Historic establishment cherished by locals

Al-Parlaman Cafe reopens in Samawah after 20 years

SAMAWAH — In a narrow alley of downtown Samawa, southern Iraq, lies Al-Barlaman (Arabic for parliament), a traditional cafe rich with history and charm. The cafe, modestly decorated, features old-style sofas with flowery patterned coverings, an old radio set playing classic Arabic songs, and walls adorned with images of old Samawa and Iraq’s royal family, who ruled from 1923 until the 1958 military coup that ended the British-supported monarchy. An old radio set plays songs by Arab icons like Egyptian singer Umm Kalthum and.

Patrons of Al-Barlaman Cafe have reunited after a 20-year hiatus, serenaded by the tunes of Umm Kalthum and Lebanese artist Wadih El Safi, enhancing the nostalgic ambiance. On the wall, there is a photograph from 1919 of Samawa taken by British aircraft and a 134-year-old rifle that still works.

Originally established in 1933 in Haddadeen Alley within the Grand Market of Samawa, the cafe closed its doors in 2004. Local figure Imad Fannin, committed to preserving the cafe’s historical and political significance, recently reopened it.

The cafe serves as a living memory of historical political events, where people once gathered to listen to updates on World War II via radio. In a bid to maintain its authentic atmosphere, Fannin has banned the use of the internet and games such as dominoes and backgammon to encourage conversation among visitors.

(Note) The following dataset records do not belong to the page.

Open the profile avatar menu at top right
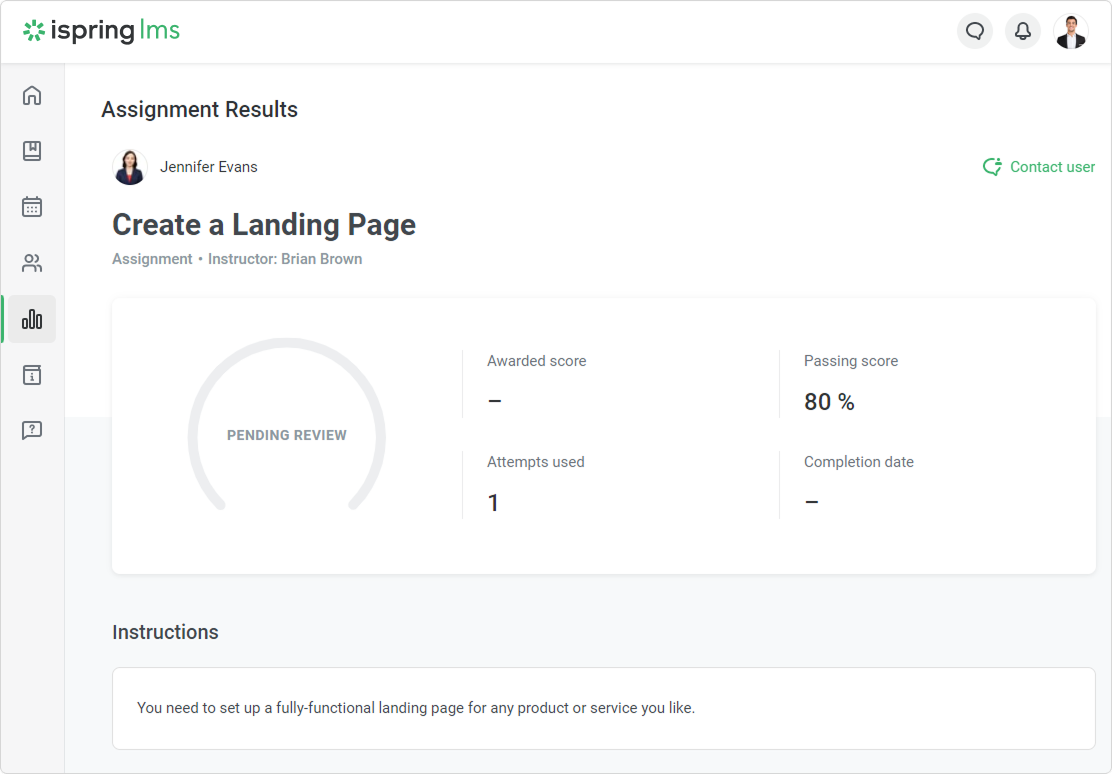Viewport: 1112px width, 774px height. point(1071,31)
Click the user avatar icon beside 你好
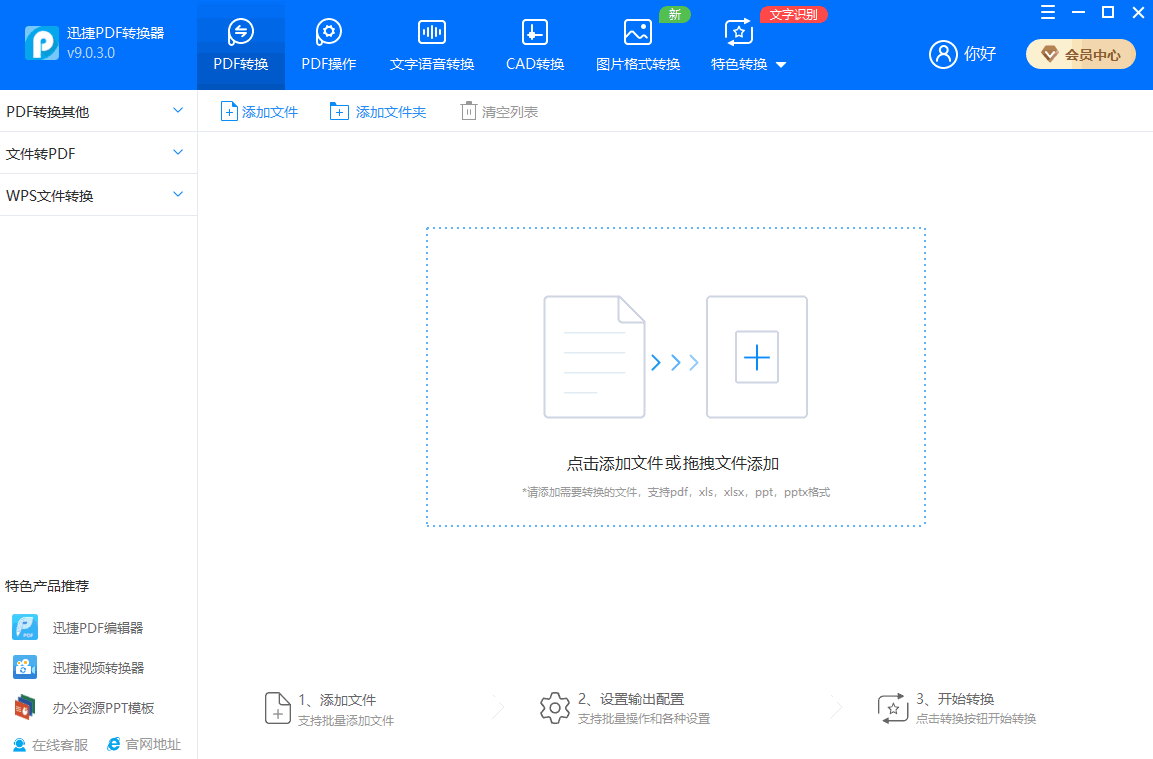This screenshot has height=759, width=1153. 943,54
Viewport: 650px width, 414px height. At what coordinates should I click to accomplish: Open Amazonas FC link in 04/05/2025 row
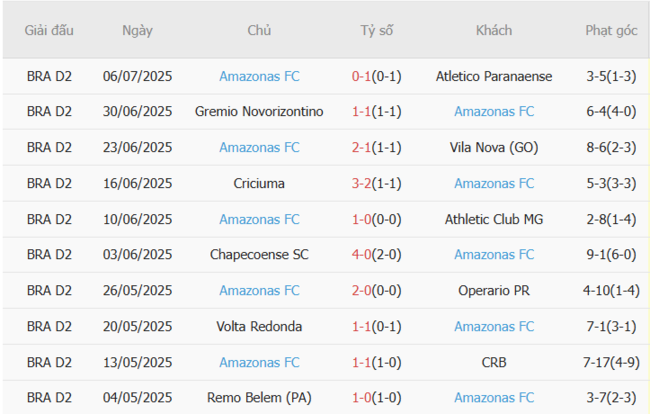494,398
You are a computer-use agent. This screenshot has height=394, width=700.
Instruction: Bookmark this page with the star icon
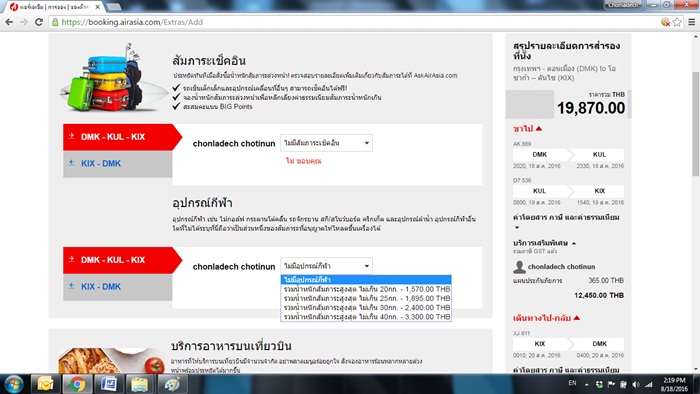click(x=677, y=22)
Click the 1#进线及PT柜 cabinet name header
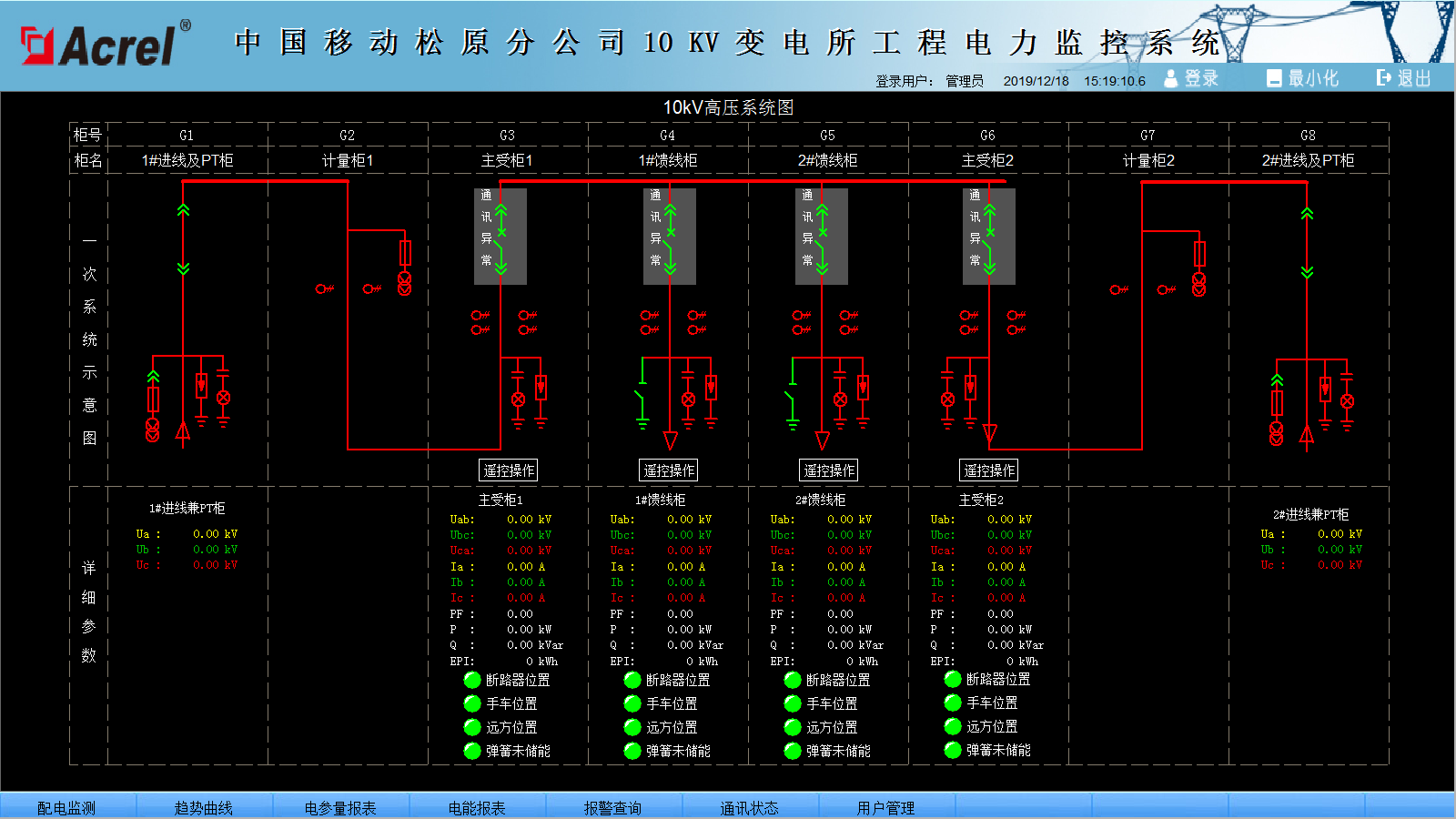This screenshot has width=1456, height=819. pyautogui.click(x=187, y=160)
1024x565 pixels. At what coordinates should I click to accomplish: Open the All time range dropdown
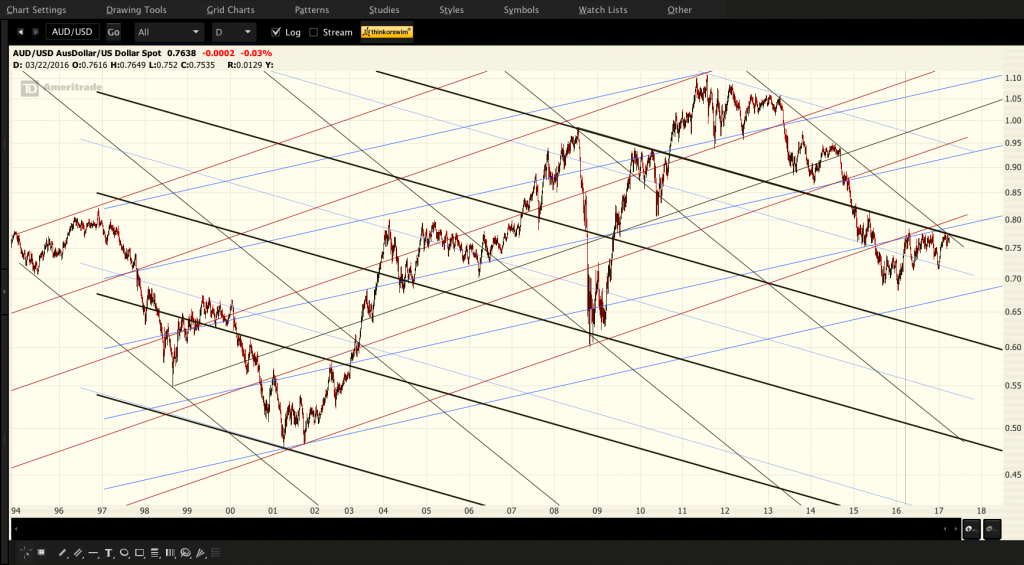coord(168,32)
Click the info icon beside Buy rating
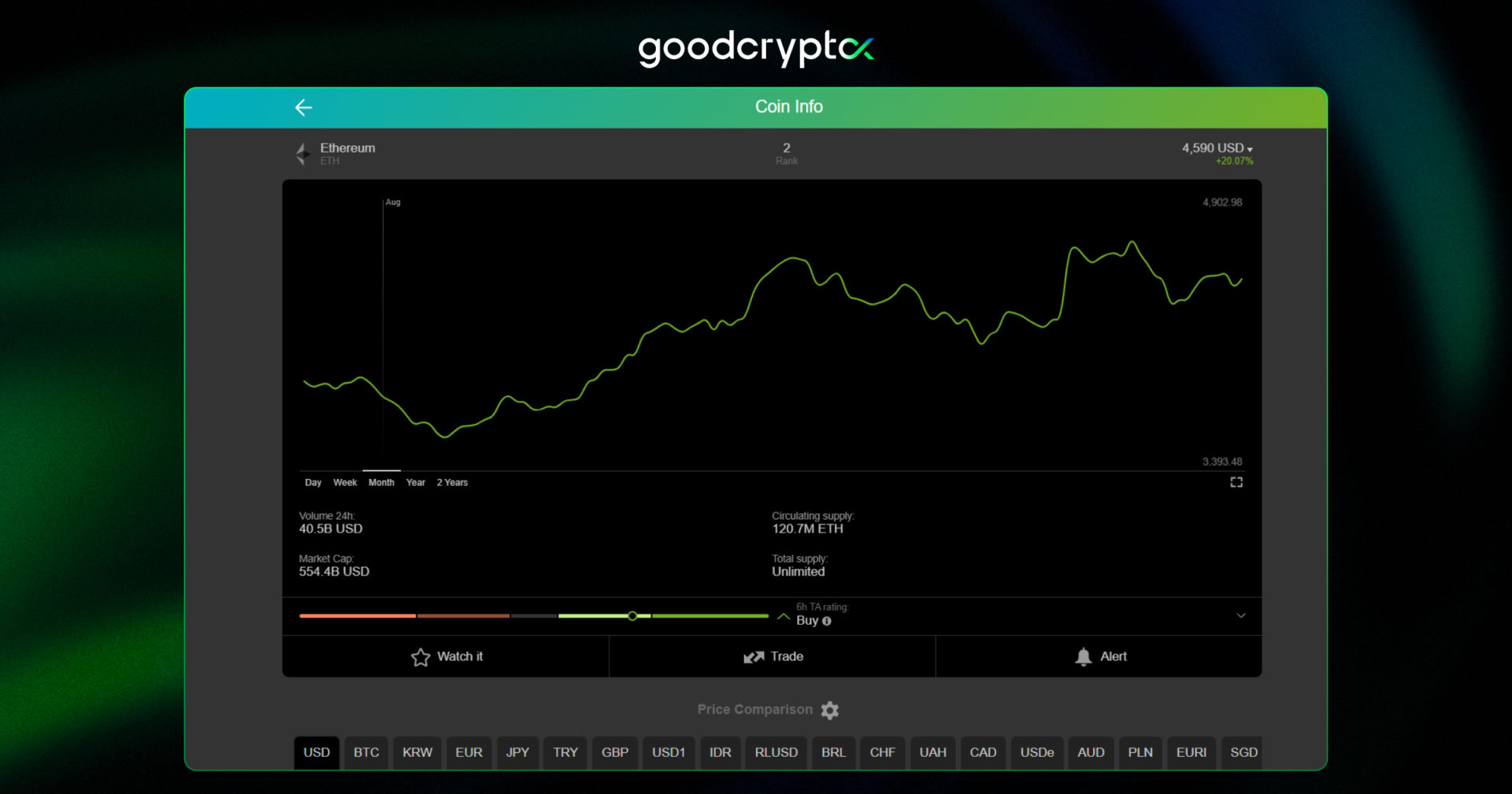Viewport: 1512px width, 794px height. pyautogui.click(x=826, y=621)

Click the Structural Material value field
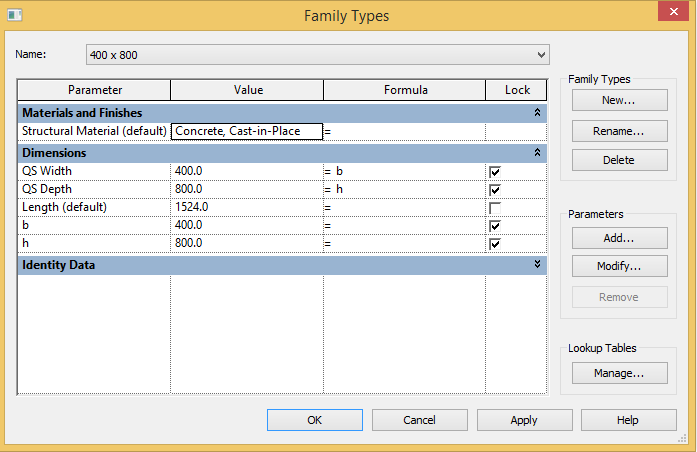coord(247,131)
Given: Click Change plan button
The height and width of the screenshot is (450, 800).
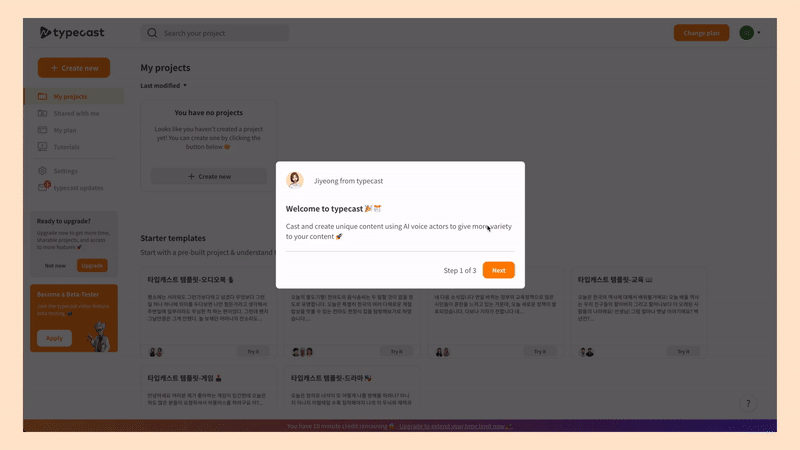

The name “Al-Barlaman” is a nod to the political discussions that once took place there between local intellectuals, activists, and tribal sheikhs. In the mid-20th century, prominent figures such as Sheikh Azara Al-Ma’jun and Sheikh Aja Al-Duli were nominated from here for the Iraqi Senate during its last session from 1954 to 1958.

Fannin shared with 964media that when the cafe was founded in 1933, it was managed by the late Abbas Al-Wai, a notable local figure, followed by Nafeh Al-Mashal, the father of local poet Nadhim Al-Samawi. From 1965, it was leased by the late Kareem Faraj until his death in 2004. “After that, the cafe closed down and life within it ceased. I came to revive it anew,” Fannin said. “We don’t consider it just a cafe; it is an academy that has produced writers, politicians, poets, and even athletes. It was also a meeting point for processions to commemorate [Shia] Imam Hussein in the old days.”

Abbas Al-Khafaji, a long-time patron, expressed his joy at the reopening of Al-Barlaman. He recalled frequently visiting the cafe before its closure in 2004. “We choose this cafe for the peace of mind it offers and to reconnect with the past and see old pictures like that of Samawa Bridge… and the cafe has always preserved its heritage,” he told 964media.